R.sub.4 may be substituted with a halogen atom (e.g., a fluorine
atom, a chlorine atom, a bromine atom, or an iodine atom), a
nitrogen atom-containing group, a phosphorus atom-containing group,
an aromatic group, a cycloalkyl group having from 3 to 10 carbon
atoms, or the like. Examples of the alkyl group constituting
R.sub.4 include linear, branched or cyclic saturated alkyl groups
as well as halogenated alkyl groups, such as fluoroalkyl groups,
chloroalkyl groups, bromoalkyl groups, and iodoalkyl groups.
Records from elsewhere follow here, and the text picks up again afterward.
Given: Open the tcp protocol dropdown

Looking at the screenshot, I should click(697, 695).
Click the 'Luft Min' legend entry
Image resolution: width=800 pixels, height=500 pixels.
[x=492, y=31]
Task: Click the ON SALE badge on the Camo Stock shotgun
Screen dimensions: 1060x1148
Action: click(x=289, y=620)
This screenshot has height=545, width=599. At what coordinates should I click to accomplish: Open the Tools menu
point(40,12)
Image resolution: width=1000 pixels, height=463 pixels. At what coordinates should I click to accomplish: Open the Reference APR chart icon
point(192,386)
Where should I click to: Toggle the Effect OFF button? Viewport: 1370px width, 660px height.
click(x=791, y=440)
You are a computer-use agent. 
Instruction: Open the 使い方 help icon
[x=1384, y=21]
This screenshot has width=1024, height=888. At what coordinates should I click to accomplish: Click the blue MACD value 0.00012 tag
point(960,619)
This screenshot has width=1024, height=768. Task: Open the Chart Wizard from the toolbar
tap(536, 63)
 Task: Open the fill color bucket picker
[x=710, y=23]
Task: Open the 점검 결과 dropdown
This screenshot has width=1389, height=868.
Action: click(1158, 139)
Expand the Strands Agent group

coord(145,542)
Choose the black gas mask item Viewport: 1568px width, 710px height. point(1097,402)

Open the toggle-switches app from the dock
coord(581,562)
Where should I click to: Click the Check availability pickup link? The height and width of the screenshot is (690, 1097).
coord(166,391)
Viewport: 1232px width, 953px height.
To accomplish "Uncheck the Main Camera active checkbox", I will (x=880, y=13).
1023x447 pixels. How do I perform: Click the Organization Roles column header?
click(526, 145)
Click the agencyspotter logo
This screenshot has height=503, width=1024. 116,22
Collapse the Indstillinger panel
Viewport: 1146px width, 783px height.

[0099] When R.sub.4 is a linear, branched or cyclic saturated alkyl
group, examples of the monomer represented by Formula (II) include
(meth)acrylates containing an alkyl group having from 4 to 100
carbon atoms, such as n-butyl (meth)acrylate, isobutyl
(meth)acrylate, t-butyl (meth)acrylate, amyl (meth)acrylate,
isoamyl (meth)acrylate, hexyl (meth)acrylate, heptyl
(meth)acrylate, octyl (meth)acrylate, 2-ethylhexyl (meth)acrylate,
nonyl (meth)acrylate, decyl (meth)acrylate, isodecyl
(meth)acrylate, lauryl (meth)acrylate, tridecyl (meth)acrylate,
hexadecyl (meth)acrylate, stearyl (meth)acrylate, isostearyl
(meth)acrylate, cyclohexyl (meth)acrylate, and isobornyl
(meth)acrylate. Further, when R.sub.4 is a fluoroalkyl group,
examples of the monomer represented by Formula (II) include
acrylate compounds, such as
1,1-bis(trifluoromethyl)-2,2,2-trifluoroethyl acrylate,
2,2,3,3,4,4,4-heptafluorobutyl acrylate,
2,2,3,4,4,4-hexafluorobutyl acrylate, nonafluoroisobutyl acrylate,
2,2,3,3,4,4,5,5-octafluoropentyl acrylate,
2,2,3,3,4,4,5,5,5-nonafluoropentyl acrylate,
2,2,3,3,4,4,5,5,6,6,6-undecafluorohexyl acrylate,
2,2,3,3,4,4,5,5,6,6,7,7,8,8,8-pentadecafluorooctyl acrylate,
3,3,4,4,5,5,6,6,7,7,8,8,9,9,10,10,10-heptadecafluorodecyl acrylate,
and 2,2,3,3,4,4,5,5,6,6,7,7,8,8,9,9,10,10,10-nonadecafluorodecyl
acrylate; and methacrylate compounds, such as nonafluoro-t-butyl
methacrylate, 2,2,3,3,4,4,4-heptafluorobutyl methacrylate,
2,2,3,3,4,4,5,5-octafluoropentyl methacrylate,
2,2,3,3,4,4,5,5,6,6,7,7-dodecafluoroheptyl methacrylate,
heptadecafluorooctyl methacrylate,
2,2,3,3,4,4,5,5,6,6,7,7,8,8,8-pentadecafluorooctyl methacrylate,
and 2,2,3,3,4,4,5,5,6,6,7,7,8,8,9,9-hexadecafluorononyl
methacrylate. These monomers represented by Formula (II) may be
used singly, or in combination of two or more kinds thereof.
[0100] When a monomer represented by Formula (I) or a monomer
represented by Formula (II) is used, the content ratio of at least
one structural unit selected from the group consisting of a
structural unit derived from the monomer represented by Formula (I)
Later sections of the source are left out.